INFORMATION PROVIDED
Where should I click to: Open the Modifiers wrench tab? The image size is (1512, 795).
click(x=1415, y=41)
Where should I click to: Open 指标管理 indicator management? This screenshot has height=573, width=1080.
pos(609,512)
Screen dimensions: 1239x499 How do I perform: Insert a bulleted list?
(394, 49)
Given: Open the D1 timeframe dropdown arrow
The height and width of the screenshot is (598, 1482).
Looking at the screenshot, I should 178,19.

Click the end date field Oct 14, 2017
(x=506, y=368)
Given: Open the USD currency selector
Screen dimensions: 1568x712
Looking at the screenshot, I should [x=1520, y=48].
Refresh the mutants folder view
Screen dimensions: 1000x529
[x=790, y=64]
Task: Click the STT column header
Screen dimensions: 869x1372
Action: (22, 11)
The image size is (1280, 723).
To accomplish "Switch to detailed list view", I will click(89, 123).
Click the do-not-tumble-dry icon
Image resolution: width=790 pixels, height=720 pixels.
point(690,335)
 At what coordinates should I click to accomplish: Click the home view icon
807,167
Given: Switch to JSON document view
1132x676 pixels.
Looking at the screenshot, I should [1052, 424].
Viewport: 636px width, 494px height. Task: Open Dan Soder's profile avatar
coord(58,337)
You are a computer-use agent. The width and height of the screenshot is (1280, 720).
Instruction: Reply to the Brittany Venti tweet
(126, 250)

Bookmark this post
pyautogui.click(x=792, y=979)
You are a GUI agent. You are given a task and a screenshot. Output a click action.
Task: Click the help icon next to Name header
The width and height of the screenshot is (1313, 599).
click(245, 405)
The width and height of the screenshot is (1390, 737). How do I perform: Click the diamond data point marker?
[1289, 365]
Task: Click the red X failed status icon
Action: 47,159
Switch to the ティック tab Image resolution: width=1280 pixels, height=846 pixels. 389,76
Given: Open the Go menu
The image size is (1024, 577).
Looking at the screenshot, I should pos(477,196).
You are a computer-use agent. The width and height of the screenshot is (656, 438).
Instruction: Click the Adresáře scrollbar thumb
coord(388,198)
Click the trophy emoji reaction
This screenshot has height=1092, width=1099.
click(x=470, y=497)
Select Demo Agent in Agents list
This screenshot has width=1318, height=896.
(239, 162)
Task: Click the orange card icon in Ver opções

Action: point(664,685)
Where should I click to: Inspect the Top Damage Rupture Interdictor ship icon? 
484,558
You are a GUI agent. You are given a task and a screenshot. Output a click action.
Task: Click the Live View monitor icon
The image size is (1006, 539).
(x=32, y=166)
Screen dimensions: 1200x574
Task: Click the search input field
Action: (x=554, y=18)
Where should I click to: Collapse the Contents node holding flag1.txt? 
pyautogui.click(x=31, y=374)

TASK ITEM
Your answer should consist of every record, printed exactly as given.

WRITTEN ANSWER
Where should I click to: Open the Modifiers wrench tab? The image size is (1512, 795).
click(x=1415, y=41)
Where should I click to: Open 指标管理 indicator management? This screenshot has height=573, width=1080.
pos(609,512)
Screen dimensions: 1239x499 How do I perform: Insert a bulleted list?
(394, 49)
Given: Open the D1 timeframe dropdown arrow
The height and width of the screenshot is (598, 1482).
Looking at the screenshot, I should 178,19.

Click the end date field Oct 14, 2017
(x=506, y=368)
Given: Open the USD currency selector
Screen dimensions: 1568x712
Looking at the screenshot, I should [x=1520, y=48].
Refresh the mutants folder view
Screen dimensions: 1000x529
[x=790, y=64]
Task: Click the STT column header
Screen dimensions: 869x1372
Action: (22, 11)
The image size is (1280, 723).
To accomplish "Switch to detailed list view", I will click(89, 123).
Click the do-not-tumble-dry icon
Image resolution: width=790 pixels, height=720 pixels.
point(690,335)
 At what coordinates should I click to accomplish: Click the home view icon
807,167
Given: Switch to JSON document view
1132x676 pixels.
Looking at the screenshot, I should [1052, 424].
Viewport: 636px width, 494px height. Task: Open Dan Soder's profile avatar
coord(58,337)
You are a computer-use agent. The width and height of the screenshot is (1280, 720).
Instruction: Reply to the Brittany Venti tweet
(126, 250)

Bookmark this post
pyautogui.click(x=792, y=979)
You are a GUI agent. You are given a task and a screenshot. Output a click action.
Task: Click the help icon next to Name header
The width and height of the screenshot is (1313, 599).
click(245, 405)
The width and height of the screenshot is (1390, 737). How do I perform: Click the diamond data point marker?
[1289, 365]
Task: Click the red X failed status icon
Action: 47,159
Switch to the ティック tab Image resolution: width=1280 pixels, height=846 pixels. 389,76
Given: Open the Go menu
The image size is (1024, 577).
Looking at the screenshot, I should pos(477,196).
You are a computer-use agent. The width and height of the screenshot is (656, 438).
Instruction: Click the Adresáře scrollbar thumb
coord(388,198)
Click the trophy emoji reaction
This screenshot has height=1092, width=1099.
click(x=470, y=497)
Select Demo Agent in Agents list
This screenshot has width=1318, height=896.
(239, 162)
Task: Click the orange card icon in Ver opções

Action: point(664,685)
Where should I click to: Inspect the Top Damage Rupture Interdictor ship icon? 
484,558
You are a GUI agent. You are given a task and a screenshot. Output a click action.
Task: Click the Live View monitor icon
The image size is (1006, 539).
(x=32, y=166)
Screen dimensions: 1200x574
Task: Click the search input field
Action: (x=554, y=18)
Where should I click to: Collapse the Contents node holding flag1.txt? 
pyautogui.click(x=31, y=374)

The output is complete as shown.